I know my weaknesses,
on and off the court. Outside of tennis, I identify my greatest weaknesses as
not asking for help. I had an ex-boyfriend tell me that it was an insult to him
when I did not ask or want his help. I always wondered if that was his
insecurity talking or if there really was some truth to his opinion. I think it
was a little of both. I like to be in charge of my own destiny. I like to call
my own shots and do things myself. This self-sufficient and independent
attitude has worked FOR me and against me. It has made me a great singles
player (I am good at doubles, but there is too much reliability on the other
person). This attitude is the reason I am a reliable, accountable and
dependable employee. Bosses know they can count on me and usually do not have
to show me the way. When I falter, fumble and fail, it’s much easier for me to
beat myself up than blame another. I’ve been in situations where I asked for assistance
and the outcome was not desirable. Quickly, I learned to rely solely on myself.
Every leap of faith has betrayed me.
This is clearly a
weakness. If I stretch it ever further, it is a weakness because it has caused
me to be less assertive and hard to read. I don’t always express myself
correctly because I do not ask for help or take time to explain how things need
to be done. Just ask my mother. Most people outside family members tell me I am
hard to read. In fact, every person I have ever dated has sounded like a broken
record with this same song and dance playing back to me: “I just don’t know what
you’re thinking half the time, you’re so hard to read”. On the flip side, with
two outs and the bases loaded in a softball game, that same poker face made me
a very effective pitcher. Opponents did not see me rattled, and it intimidated
them. You most often win the mental game when you play it cool in sports.

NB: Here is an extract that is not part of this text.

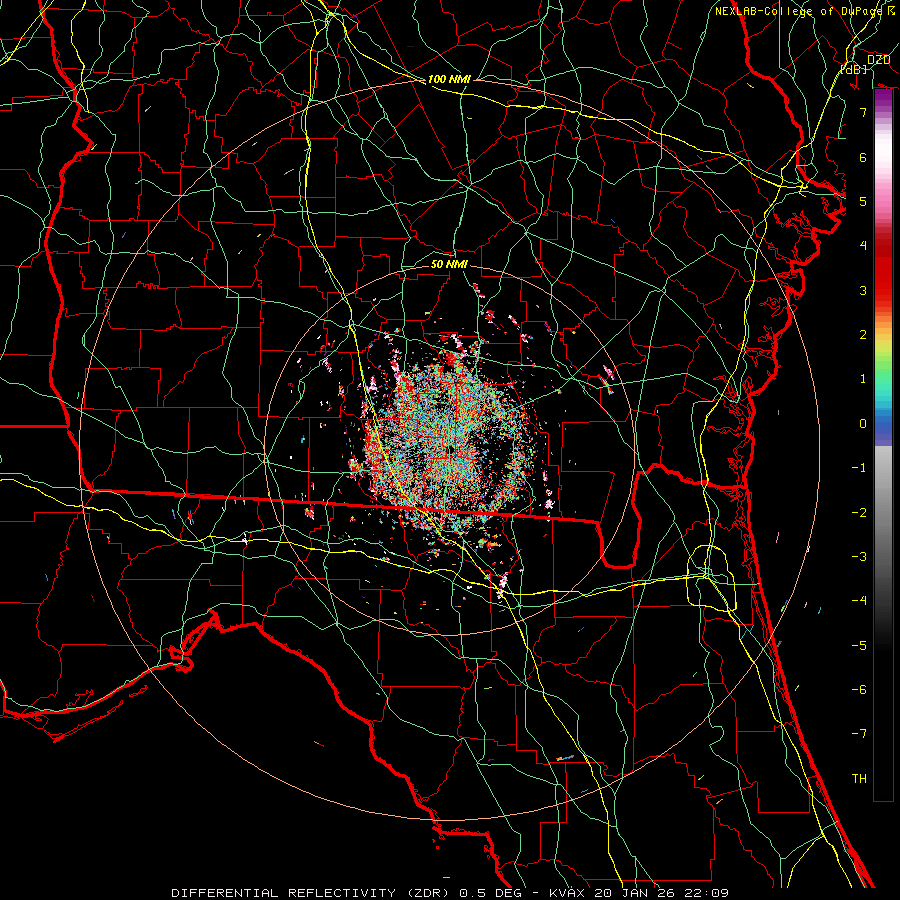Click the -7 dB label on legend
Image resolution: width=900 pixels, height=900 pixels.
click(859, 734)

Co-workers admire how I do not allow my emotions to dictate my job. This
quality in a manager has its advantages, but can be problematic if
assertiveness is lacking. I know my weaknesses. I am aware of the areas in
which improvement is necessary. But I now also realize you can play your
weaknesses to your advantage, as my opponent did in yesterday’s match. Everyone
brings something to the table, strengths or weaknesses. All can be beneficial
under certain circumstances. It helps to identify them, break them down and use
them when the situation calls for it.
“My weakness is that I care
too much”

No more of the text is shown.